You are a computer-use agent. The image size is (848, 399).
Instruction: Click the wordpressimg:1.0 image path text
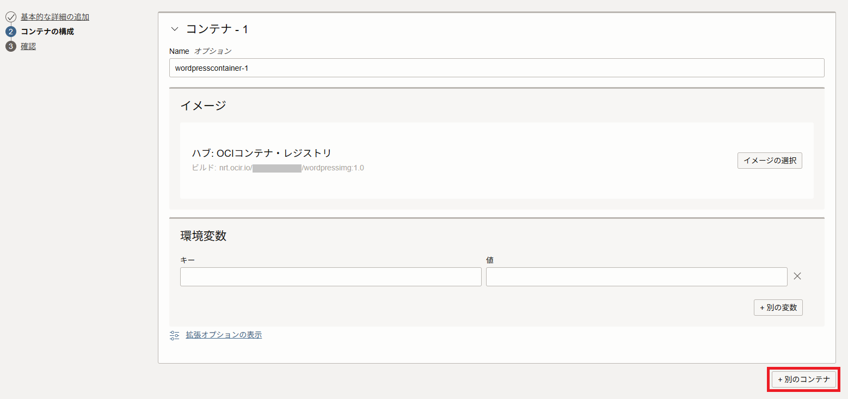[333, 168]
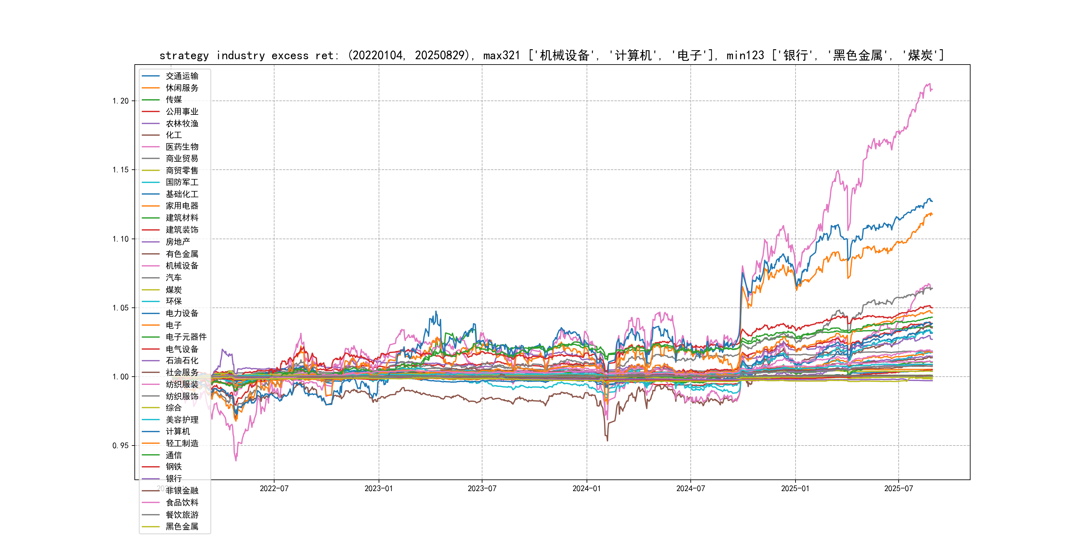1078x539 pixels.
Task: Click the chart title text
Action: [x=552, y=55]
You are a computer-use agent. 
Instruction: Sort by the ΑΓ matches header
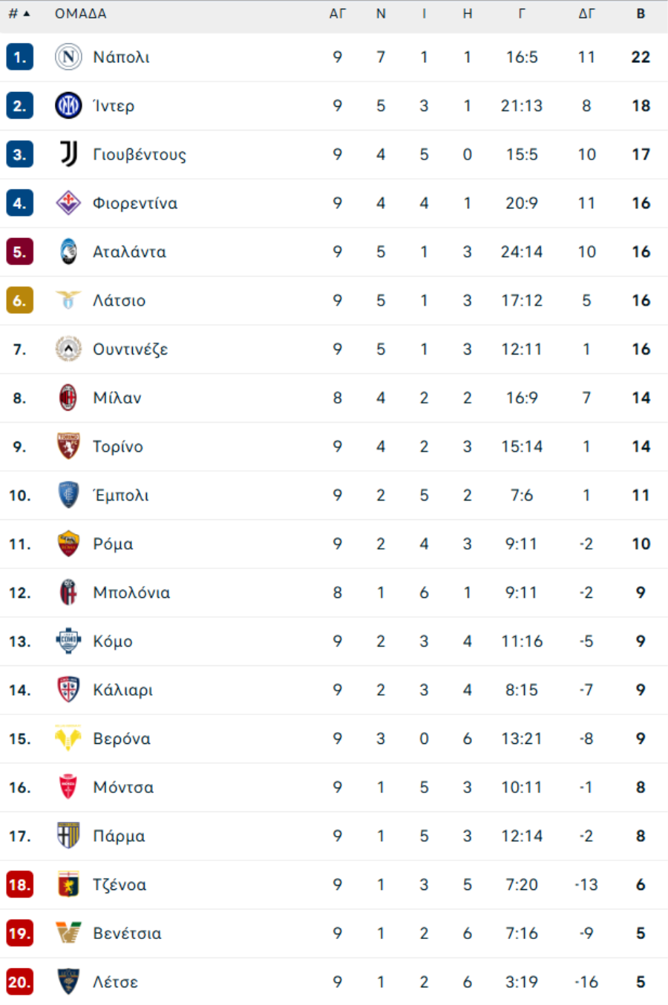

++++++++++++++++++++

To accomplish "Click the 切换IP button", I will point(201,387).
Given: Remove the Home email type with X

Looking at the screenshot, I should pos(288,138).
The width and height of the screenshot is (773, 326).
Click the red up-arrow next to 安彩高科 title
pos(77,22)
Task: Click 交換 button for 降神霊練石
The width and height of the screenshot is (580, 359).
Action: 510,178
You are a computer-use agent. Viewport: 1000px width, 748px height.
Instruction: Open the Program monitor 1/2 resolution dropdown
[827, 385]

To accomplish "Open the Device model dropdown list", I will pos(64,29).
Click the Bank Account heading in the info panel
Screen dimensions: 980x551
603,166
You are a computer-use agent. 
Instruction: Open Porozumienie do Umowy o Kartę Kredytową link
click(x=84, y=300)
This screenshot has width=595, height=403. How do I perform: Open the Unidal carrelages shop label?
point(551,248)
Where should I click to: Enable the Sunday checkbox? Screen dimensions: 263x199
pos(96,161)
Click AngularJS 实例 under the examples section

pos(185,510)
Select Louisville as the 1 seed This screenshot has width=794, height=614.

++++++++++++++++++++

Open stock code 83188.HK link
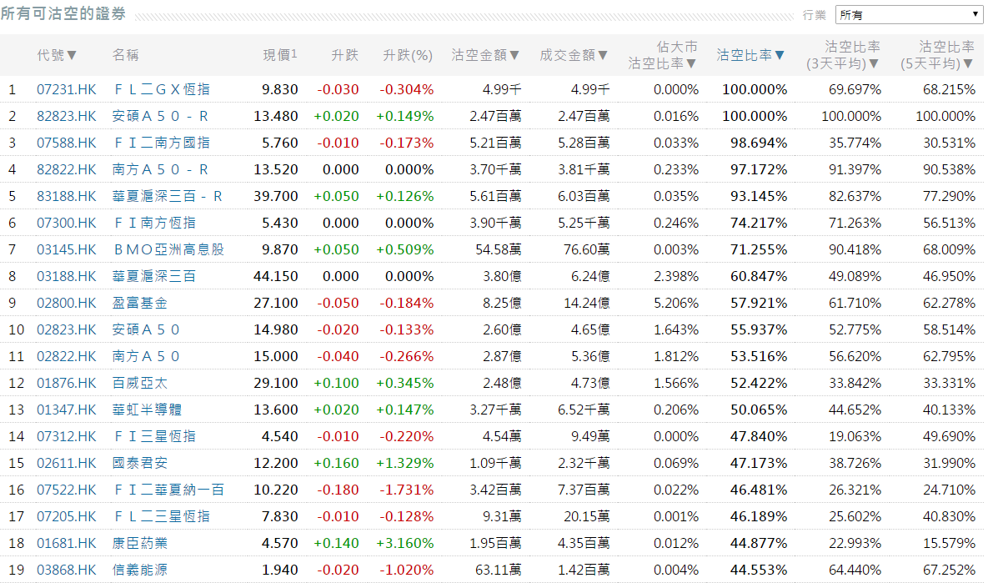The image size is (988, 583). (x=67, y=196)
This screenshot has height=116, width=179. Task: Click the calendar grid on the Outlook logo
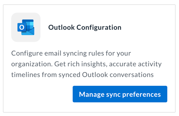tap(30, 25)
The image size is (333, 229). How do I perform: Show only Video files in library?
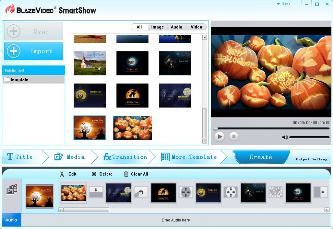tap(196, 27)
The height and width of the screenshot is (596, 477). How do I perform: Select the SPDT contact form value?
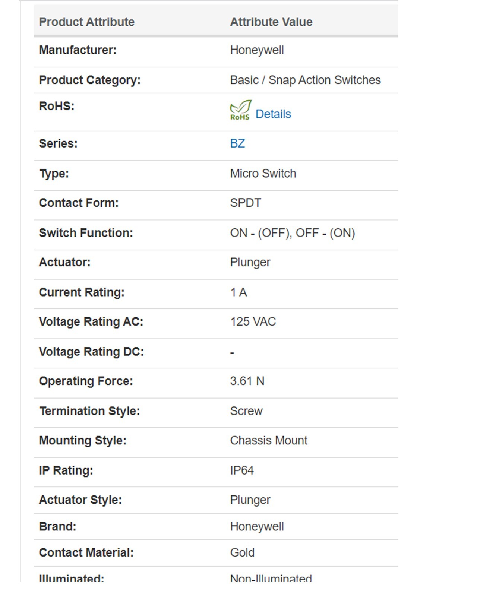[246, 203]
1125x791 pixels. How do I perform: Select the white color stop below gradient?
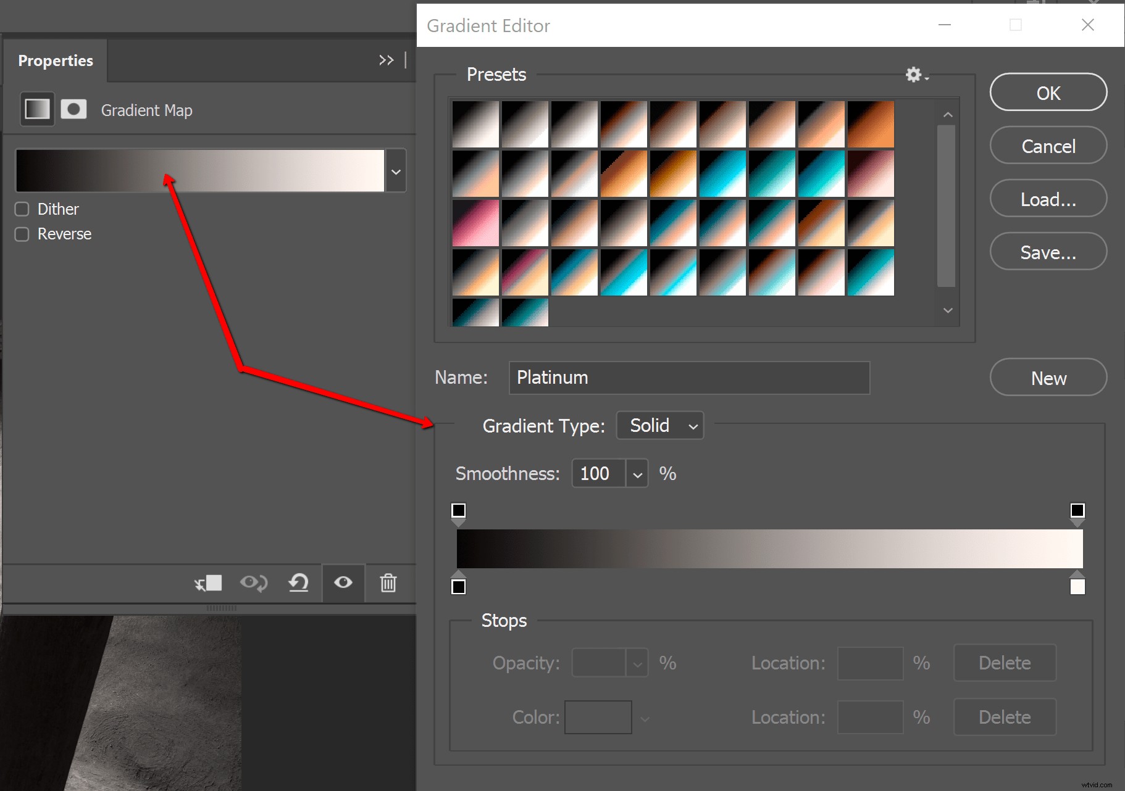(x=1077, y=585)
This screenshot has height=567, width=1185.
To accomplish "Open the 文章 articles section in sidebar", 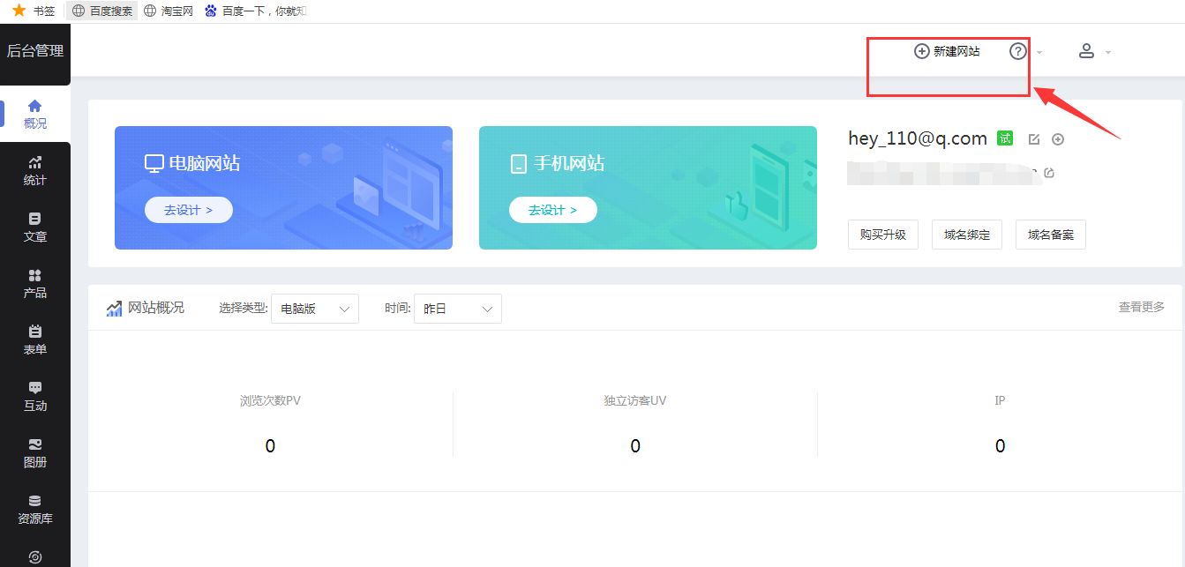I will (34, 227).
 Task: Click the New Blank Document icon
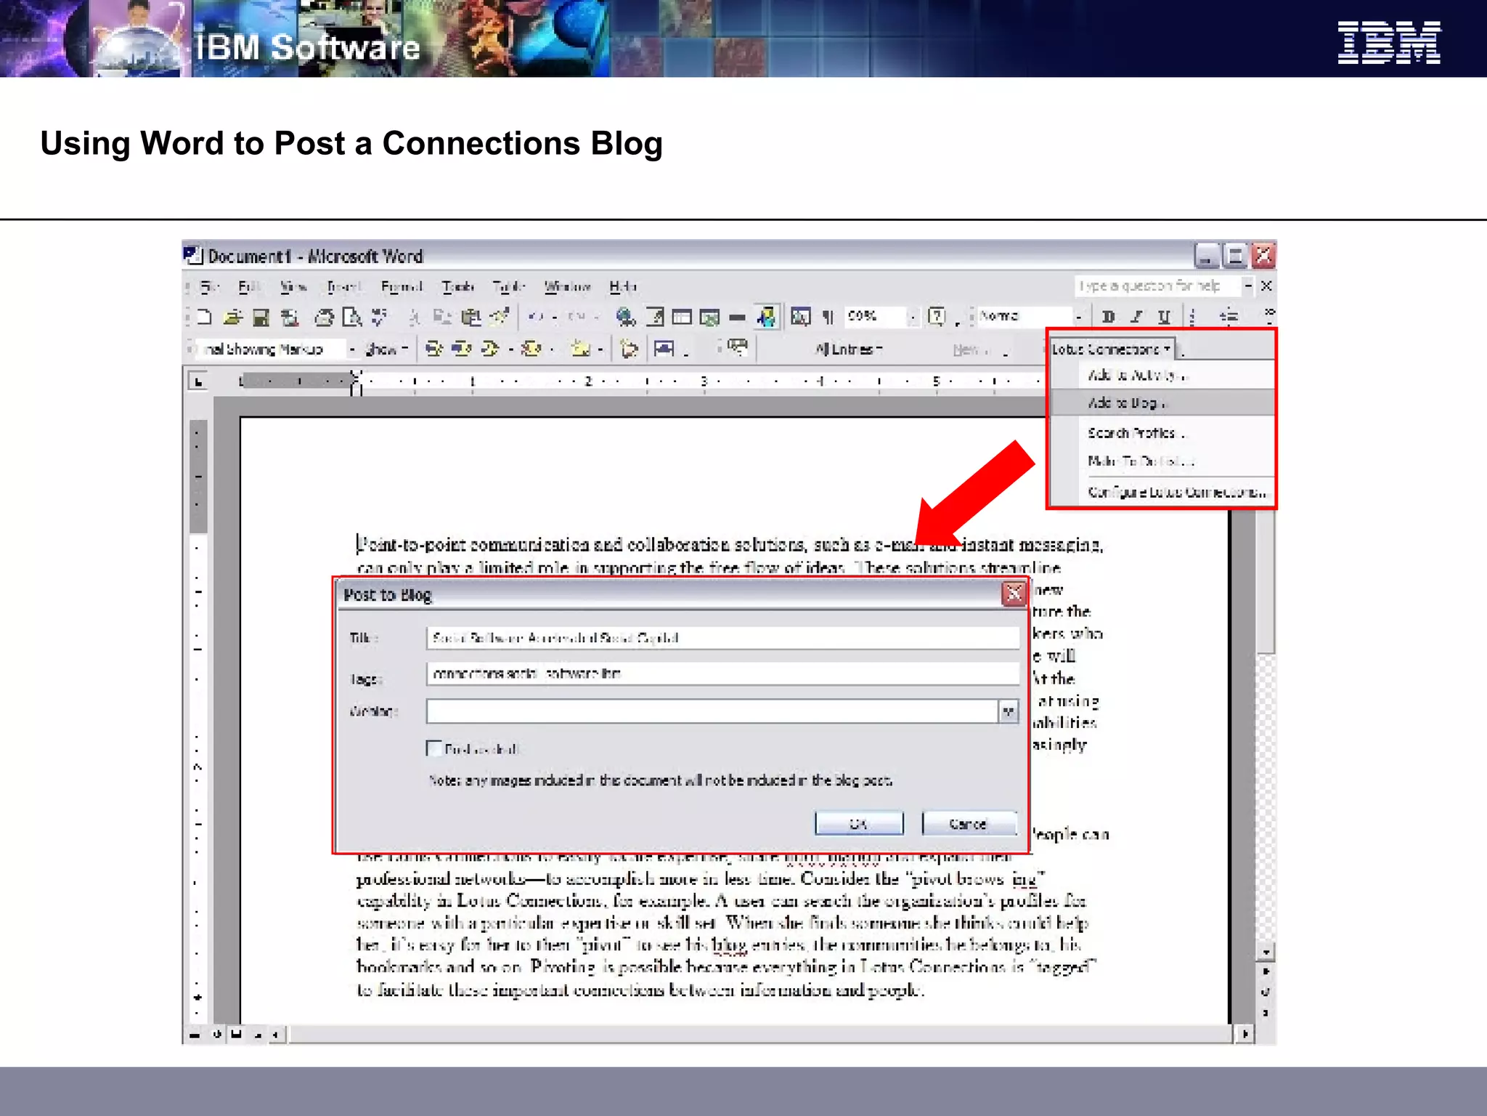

++++++++++++++++++++

> _Task requirements_
Return every line of the material above that contains the word "title".

> _Complete output_
Task: Click the chart title text
Click the red up-arrow next to 安彩高科 title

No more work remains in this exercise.